-- begin MATERIAL FOR THIS TASK --

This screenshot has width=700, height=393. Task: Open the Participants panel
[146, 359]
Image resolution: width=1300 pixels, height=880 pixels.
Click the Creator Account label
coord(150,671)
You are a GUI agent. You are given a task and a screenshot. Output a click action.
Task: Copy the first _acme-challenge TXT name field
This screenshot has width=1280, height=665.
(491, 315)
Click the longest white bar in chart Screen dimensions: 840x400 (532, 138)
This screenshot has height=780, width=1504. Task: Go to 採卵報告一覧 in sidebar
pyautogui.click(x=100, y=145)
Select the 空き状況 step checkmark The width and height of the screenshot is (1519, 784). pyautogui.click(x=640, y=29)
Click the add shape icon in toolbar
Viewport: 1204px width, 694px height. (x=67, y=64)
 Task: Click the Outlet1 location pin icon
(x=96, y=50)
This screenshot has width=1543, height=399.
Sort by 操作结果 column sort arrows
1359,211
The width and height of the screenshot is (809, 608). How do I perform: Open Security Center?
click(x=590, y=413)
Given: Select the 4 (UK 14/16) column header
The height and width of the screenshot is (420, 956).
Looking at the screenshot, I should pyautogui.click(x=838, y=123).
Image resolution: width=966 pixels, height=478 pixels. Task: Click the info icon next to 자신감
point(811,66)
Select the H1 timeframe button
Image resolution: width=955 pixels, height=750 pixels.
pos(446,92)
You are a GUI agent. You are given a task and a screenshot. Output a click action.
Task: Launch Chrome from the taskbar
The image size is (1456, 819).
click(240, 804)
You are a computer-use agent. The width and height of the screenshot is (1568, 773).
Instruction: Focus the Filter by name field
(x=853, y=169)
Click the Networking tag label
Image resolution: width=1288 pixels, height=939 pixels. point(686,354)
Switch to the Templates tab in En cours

-- end MATERIAL FOR THIS TASK --

• **DIRECTIONS**:
Reproduce the lines of the listing above, starting with the line containing "Task: Click the Outlet1 location pin icon" and ending with the line containing "Looking at the", both included.

• **REPLY TO THE EXERCISE**:
 Task: Click the Outlet1 location pin icon
(x=96, y=50)
This screenshot has width=1543, height=399.
Sort by 操作结果 column sort arrows
1359,211
The width and height of the screenshot is (809, 608). How do I perform: Open Security Center?
click(x=590, y=413)
Given: Select the 4 (UK 14/16) column header
The height and width of the screenshot is (420, 956).
Looking at the screenshot, I should pyautogui.click(x=838, y=123).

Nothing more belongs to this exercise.